The nuclear accord with Iran required a difficult series of compromises for world powers and Tehran.
For President Barack Obama, it meant climbing down from demands that Tehran halt almost all of its enrichment of potential bomb-making material and shutter an underground facility possibly impervious to an air attack. It also meant dropping pledges to secure “anytime, anywhere” inspections and Iran’s complete answering of questions related to past weapons work.
But Iran’s supreme leader was forced to retreat on some key issues, too. Relief from crippling economic sanctions won’t come on Day 1, as he long clamored for, and his country will have to open up military sites to international inspectors at some point if the Islamic Republic is going to fulfill its commitments. Iran also will have to adhere to multiyear restrictions on enrichment and nuclear research and development that Ayatollah Khamenei and other leaders once opposed.
A look at how Iran and world powers found middle ground on some of the agreement’s most contentious elements:
Early in Obama’s presidency, U.S. officials began backtracking from the long-standing U.S. position that Iran must cease all enrichment of uranium, which can be used for peaceful purposes or transformed into the stuff of nuclear warheads. But Washington wasn’t ready to accept more than several hundred centrifuges spinning under tight controls.
The idea went nowhere with Khamenei or Mahmoud Ahmadinejad, Iran’s hardline president at the time. Even after the relative moderate Hassan Rouhani became president, Iranian officials still spoke about ramping up from some 20,000 centrifuges to some 190,000 of the machines.
Both sides compromised with a decade-long cap of 6,104 centrifuges, and a little more than 5,000 that can enrich uranium. The Americans said that level would leave Iran far enough away from bomb-making capacity; the Iranians emphasized that their infrastructure remained in place.
When Iran’s secret nuclear installation at Fordo came to light in 2009, the U.S. and its European allies demanded its closure. Not only was it hidden from the world community, the site was so deep underground it was potentially bombproof. Iran said it would never scale back efforts there.
The two sides found a solution earlier this year, making it a research institute while allowing the Iranians to continue developing their technological expertise. While Iran can continue running centrifuges at the facility, they have to use gases other than uranium for 15 years.
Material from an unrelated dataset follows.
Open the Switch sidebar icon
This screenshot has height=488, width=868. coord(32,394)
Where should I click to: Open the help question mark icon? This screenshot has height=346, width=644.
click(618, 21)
In a dispute that continued right up to the day of the deal, both Tehran and the West made inspections promises that proved tough to keep. Obama and his aides issued several pledges in recent months about securing the most stringent inspections regime in history, including the ability of U.N. nuclear agency monitors to visit sites wherever and whenever they choose.
Khamenei’s response was one of defiance. In fiery speeches to his nation, he insisted he would never open up Iranian military sites to inspectors or allow Iranian nuclear scientists to be interviewed.
The final deal falls in between. International Atomic Energy Agency experts can ask to see military installations of interest and Iran can make counterproposals. But if the experts accept no alternatives, an arbitration panel would decide what access is appropriate. And the U.S. and its European partners can get what they want as the majority of that panel’s membership.
PAST WEAPONS WORK
When world powers and Iran reached an interim nuclear pact in November 2013, the United States laid out its position concerning the IAEA’s long-stymied investigation of past Iranian atomic weapons work. The final agreement, it said in a statement, “would include resolution of questions concerning the possible military dimension of Iran’s nuclear program.”
But instead of resolving the matter over the next 20 months, the nuclear agency struggled to get any answers from Tehran. The Iranians insisted that any evidence of wrongdoing was the fraudulent work of U.S. and Israeli intelligence agencies.
Tuesday’s accord doesn’t solve the matter. It does create a process to do that, and IAEA chief Yukiya Amano said he has a “roadmap” to wrap up his probe by mid-December. The country has failed to meet previous demands for it to come clean, but the West hopes the promise of added sanctions relief will be the difference this time.
While the U.S. agreed to ease sanctions on Iran, it insisted that non-nuclear penalties would remain. Washington had a fight on its hands in the final days of the talks to maintain U.N. bans on Iran importing or exporting conventional weapons, and on Tehran’s purchases of ballistic missile technology.
The American fear: Iran, flush with cash from the nuclear deal, ramping up weapons programs to the great chagrin of Israel and Sunni Arab states, and expanding its military assistance to forces in Syria, Yemen, Lebanon and elsewhere that oppose the U.S. and its allies.
Iran pressed hard for the sanctions to be removed. And it divided the U.S. from some of its partners because Russia and China might benefit from increased arms sales to Tehran.
In the end, Iran accepted the arms embargo for five more years, or shorter if the IAEA certifies it is undertaking no illicit activity. For ballistic missile technology, the ban expires after no more than eight years.
Iran long sought the end of U.S. and international sanctions as soon as the deal came into force. But the United States wanted to postpone lifting the most significant restrictions until the later years of the deal.
The compromise: a phased approach that will allow Iran to collect more than $100 billion in assets frozen overseas early on, while allowing the U.S. to maintain the ability to reimpose sanctions years into the agreement.